▶ **What to work on**
Would you please return only the lines from the one with "Task: Navigate up to the parent folder" through the last line of the records below, leaving the pictures out?

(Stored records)
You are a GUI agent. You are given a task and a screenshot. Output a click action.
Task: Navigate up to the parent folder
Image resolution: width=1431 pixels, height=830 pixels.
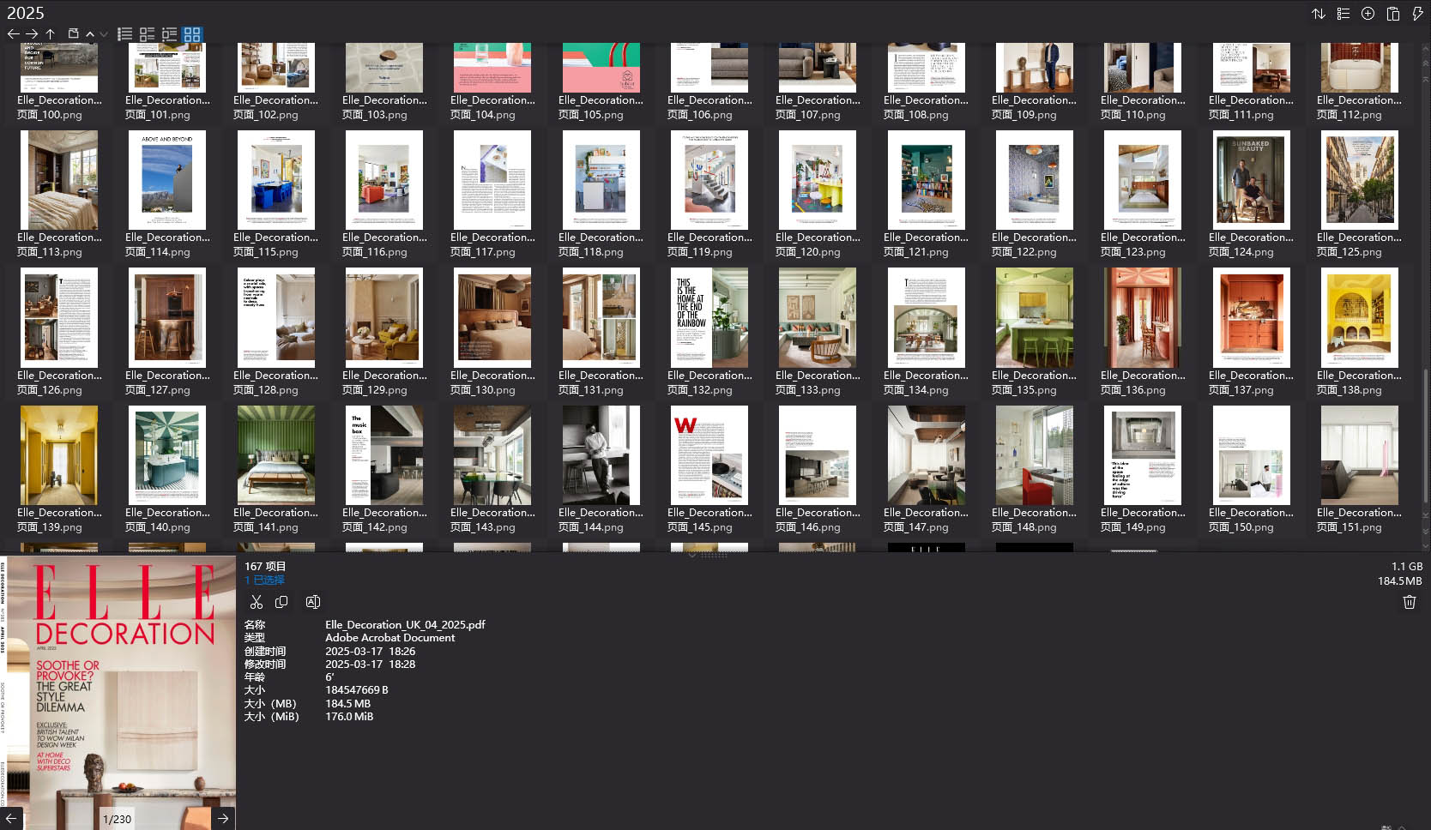[51, 34]
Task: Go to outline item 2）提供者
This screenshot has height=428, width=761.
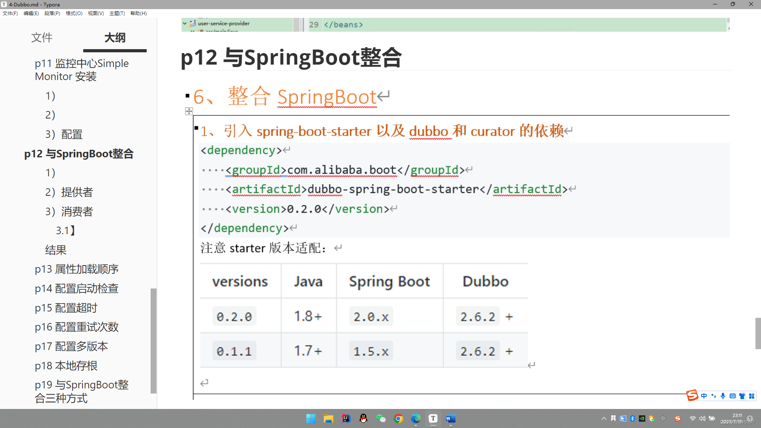Action: click(x=69, y=192)
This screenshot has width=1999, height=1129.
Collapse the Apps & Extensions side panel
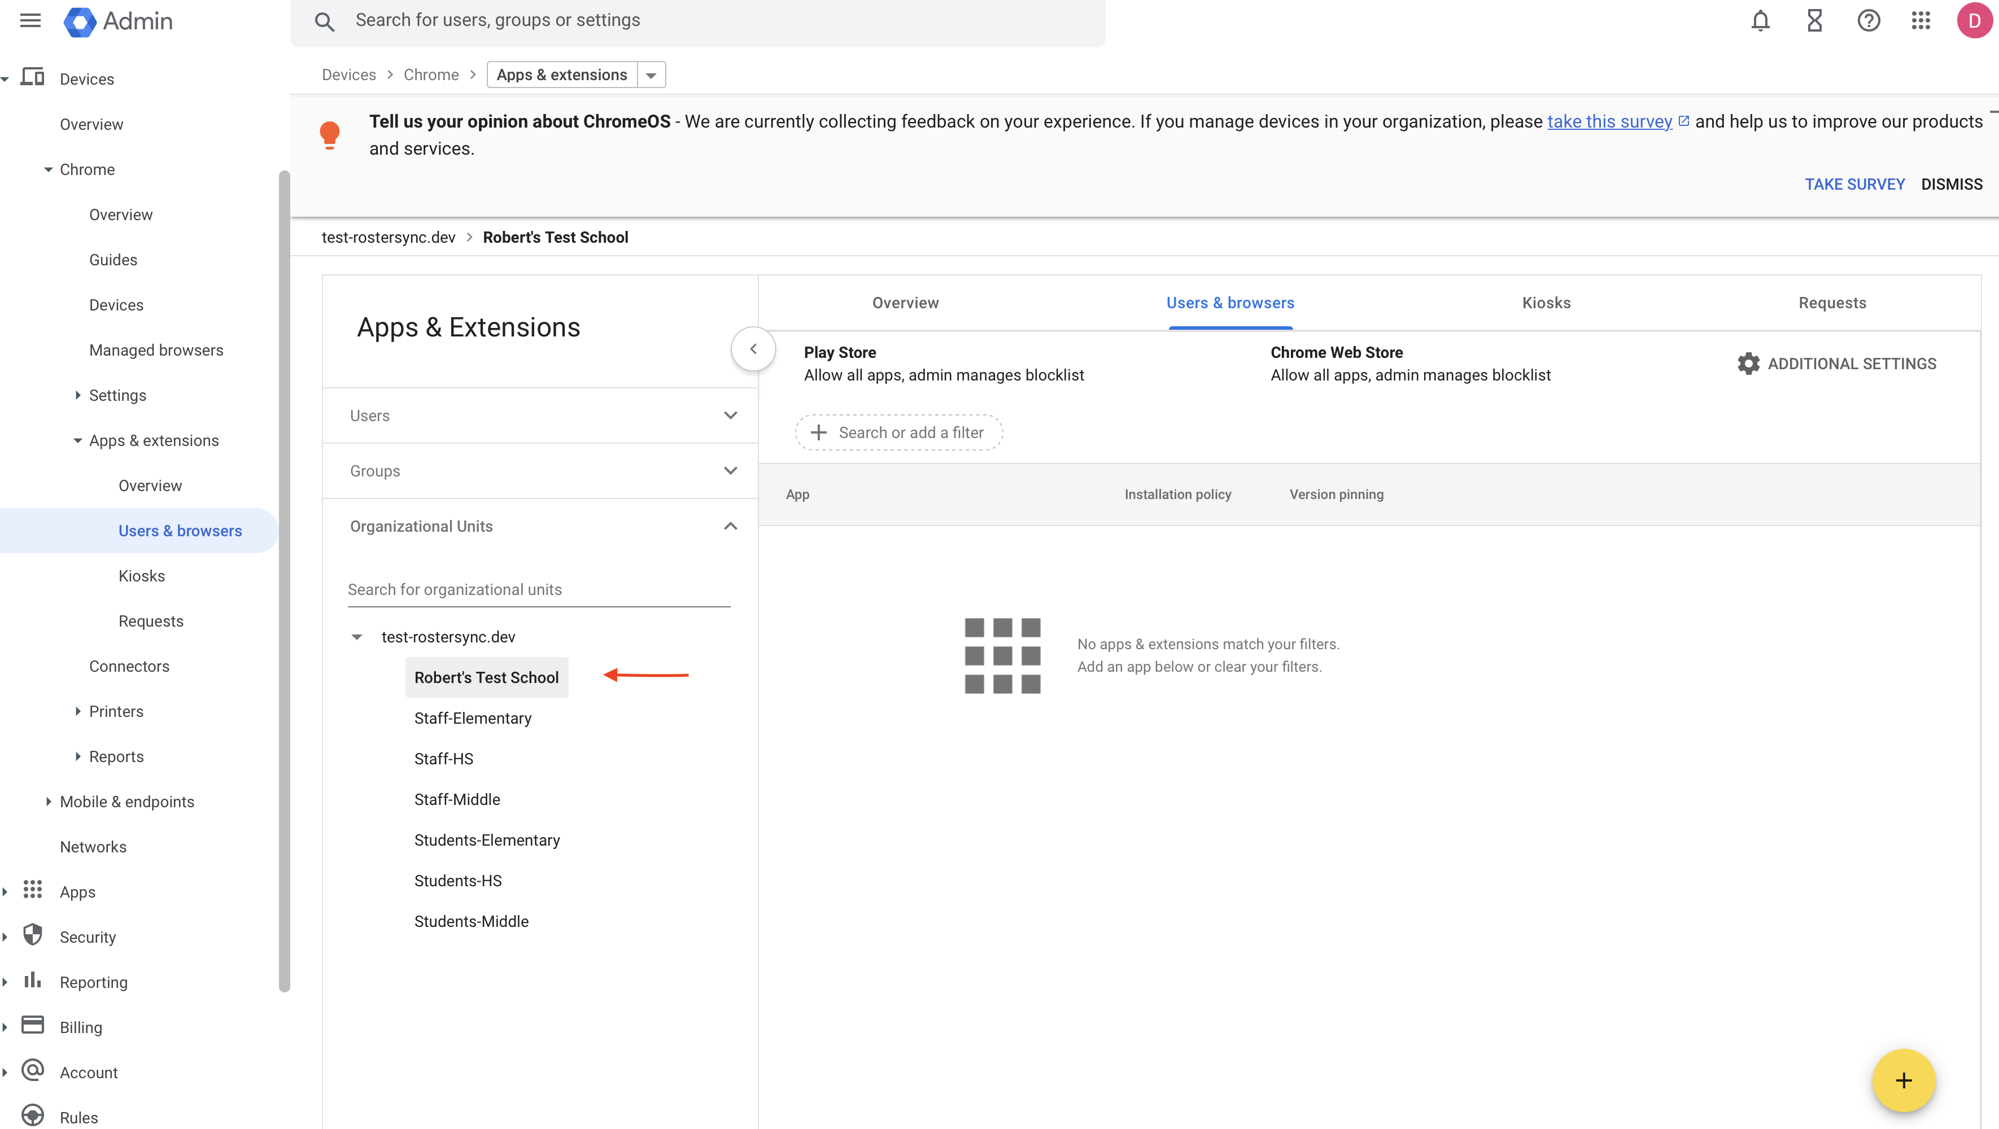752,348
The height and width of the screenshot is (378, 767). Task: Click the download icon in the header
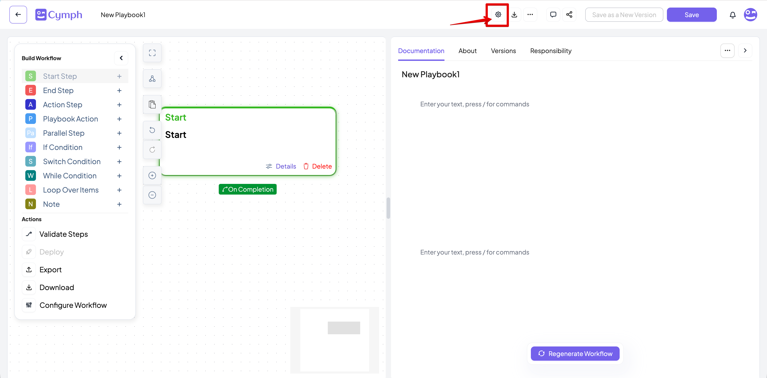click(515, 14)
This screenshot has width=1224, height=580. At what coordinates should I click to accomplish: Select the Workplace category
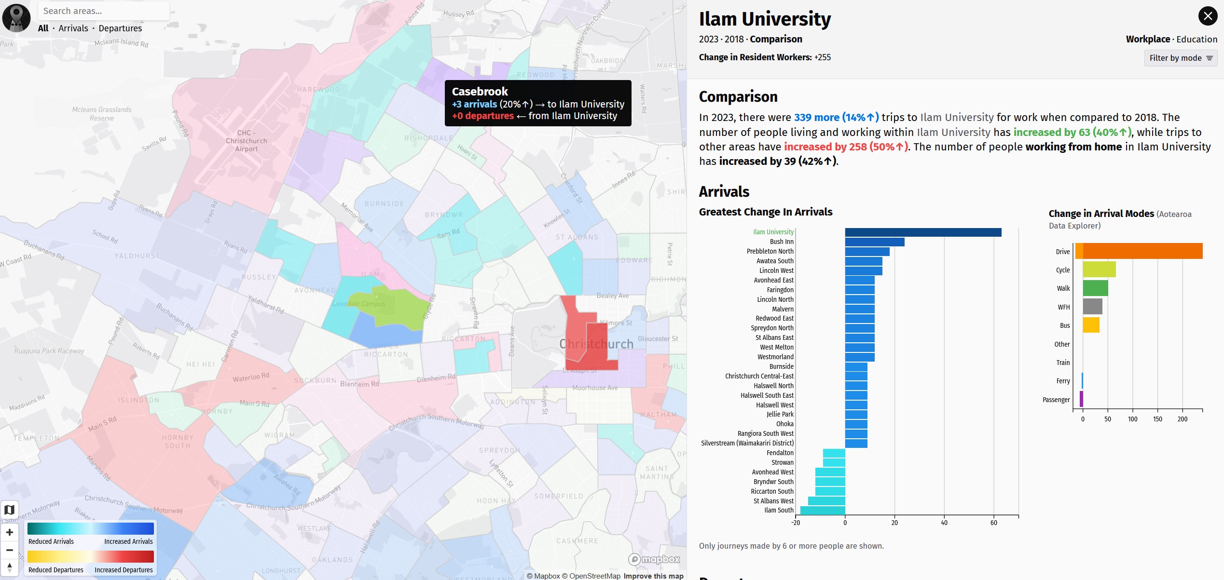[1148, 40]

▶ **Worked solution**
Task: Navigate up to the parent folder
Image resolution: width=1431 pixels, height=830 pixels.
[51, 34]
Task: Go to outline item 2）提供者
This screenshot has height=428, width=761.
Action: click(x=69, y=192)
This screenshot has width=1999, height=1129.
Collapse the Apps & Extensions side panel
752,348
The height and width of the screenshot is (378, 767). Task: Click the download icon in the header
click(515, 14)
This screenshot has width=1224, height=580. At what coordinates should I click to accomplish: Select the Workplace category
[1148, 40]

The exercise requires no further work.